Answer these questions from the text on the Maoist conflict in Chattisgarh.
(a) For how long have the Maoist revolutionaries been very active in Dantewara district?
(b) What were young tribals offered to induce them to fight the Maoists?
(c) How many people does the text say have been displaced in the conflict?

_EXTRACTED TEXT_
──────────────────────────────
The misdeeds of the Government of India had created an opening for
Maoist revolutionaries to move into. For the past decade they have
been very active in Dantewara district, mobilising villagers to demand
higher wages and freer access to forests. However, such mobilisation
was invariably accompanied by armed action. Policemen, forest
officials, and contractors were attacked and killed, sometimes
brutally. So were village leaders deemed to be unsympathetic to the
revolutionaries.

Divided villages
Unable or unwilling to meet the Maoist challenge by conventional
means, the politicians of Chattisgarh — in which State Bastar now
falls — instead set up a vigilante group to combat them. Young tribals
were induced by the offer of a gun and a monthly stipend to fight the
Maoists. Other villagers were forced to leave their homes and fields
and shift to camps by the roadside. The Maoists, meanwhile, responded
with retaliatory attacks of their own. In the past year alone, several
hundred tribals have been killed in the conflict. And as many as
40,000 have been displaced.
──────────────────────────────
_MATERIAL PROVIDED_
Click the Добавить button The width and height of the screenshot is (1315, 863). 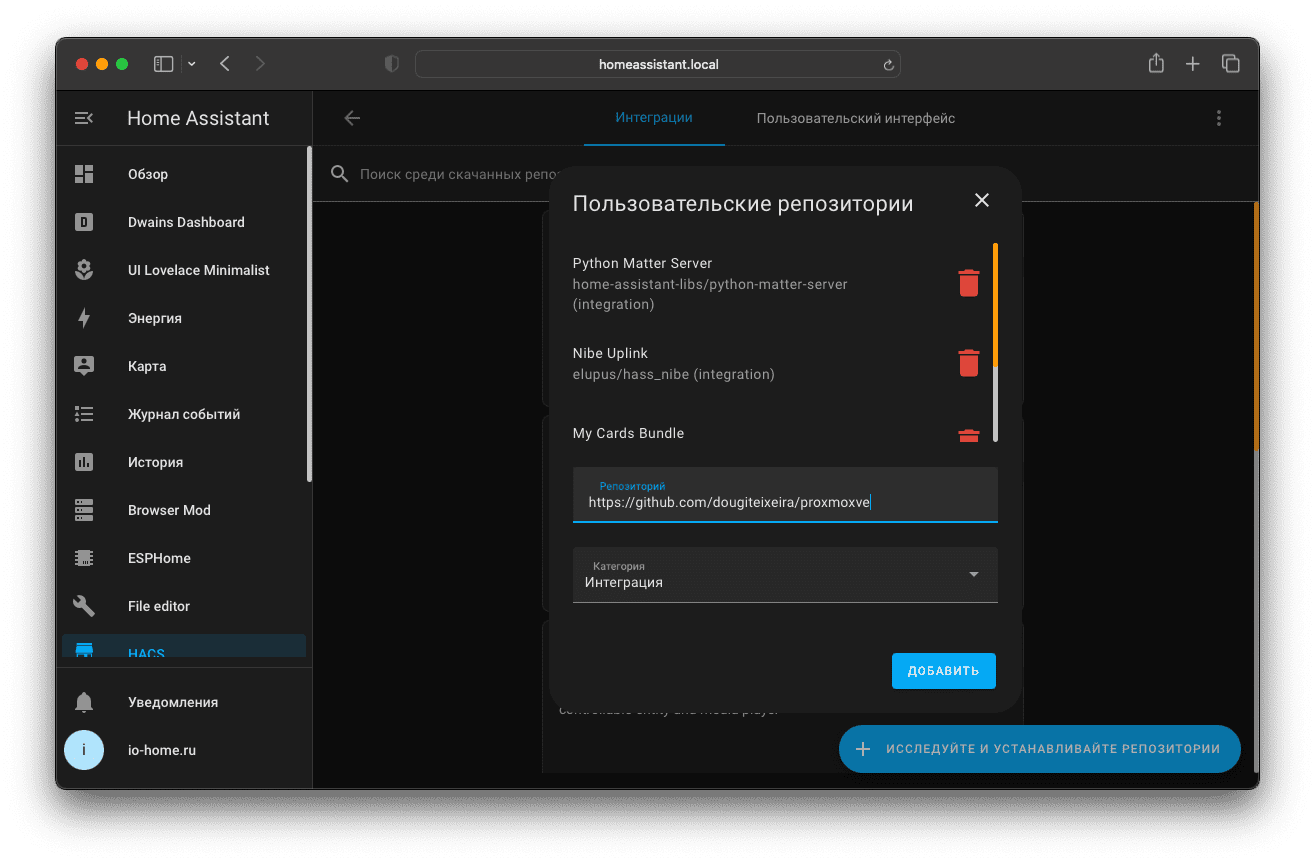(x=943, y=671)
──────────────────────────────
_CORRECT RESPONSE_
(a) For the past decade.
(b) A gun and a monthly stipend.
(c) As many as 40,000.